On ne trouve de véritable application de cette pensée que dans quelques articles de Focillon (« Généalogie de l'unique », 1937 ; « Les Sciences sociales en France », 1937 ; introduction au livre posthume Survivances et réveils, 1943) ; mais la méthode et les principes sur lesquels elle était fondée sous-entendaient tout son enseignement et son œuvre d'historien. Celle-ci est très vaste, embrasse plusieurs civilisations, va du haut Moyen Âge jusqu'à l'époque contemporaine ; pourtant, l'essentiel de ses écrits concerne l'art occidental du Moyen Âge, le xviiie et le xixe siècle européen.
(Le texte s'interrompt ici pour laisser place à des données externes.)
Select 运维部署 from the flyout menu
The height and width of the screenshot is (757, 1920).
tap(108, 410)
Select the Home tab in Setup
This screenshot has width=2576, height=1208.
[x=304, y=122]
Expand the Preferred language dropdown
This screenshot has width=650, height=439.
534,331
L'histoire de la gravure intéressa tout particulièrement Focillon : son dernier article présentait un graveur américain, Brenson, et sa première étude, en 1906, était consacrée à la lithographie du xixe siècle ; deux ouvrages importent surtout, dans ce domaine : sa thèse de doctorat sur Giovanni Battista Piranesi (1918) et le volume Les Maîtres de l'estampe (1930). D'une certaine manière, toute la méditation de Focillon sur l'art fut dominée par son amour pour la gravure, et en particulier l'eau-forte, « où il voyait un moyen particulièrement apte à faire apparaître le contact entre l'esprit et la matière, la sensibilité et la technique », le domaine où les contraintes du métier laissaient mieux transparaître l'apport personnel de l'artiste. Mais son Piranèse est, en même temps, une étude de la société italienne et romaine au xviiie siècle, fond sur lequel l'artiste se détache par contraste, comme s'il était étranger à ce temps ; et l'influence de ce « visionnaire » ne se propage pas en lignes droites, elle agit par secousses, grâce aux affinités qui défient l'histoire conçue comme un développement continu et uniforme. En fait, les fondements de la Vie des formes sont déjà posés dans ce livre.

Des nombreuses études sur l'art du xixe siècle, on retiendra surtout les deux volumes sur La Peinture aux XIXe et XXe siècles (1927-1928). Le xixe siècle était pour Focillon le « grand siècle », celui dont les mouvements intellectuels et artistiques apportèrent à l'histoire les enrichissements essentiels. Le livre est « engagé », en quelque sorte, par la conviction de l'auteur à affirmer ses préférences idéologiques ou esthétiques. Ce fut, en langue française, la première synthèse de la peinture européenne moderne ; peut-être ne fut-elle pas dépassée. Sur le plan de la méthode, toutes les divergences et les convergences entre la « vie des formes » et les courants de l'évolution sociale ou intellectuelle se dessinent clairement, la peinture n'illustrant pas le siècle, mais apparaissant comme une forme qui, parmi d'autres, l'anime et lui « donne forme ».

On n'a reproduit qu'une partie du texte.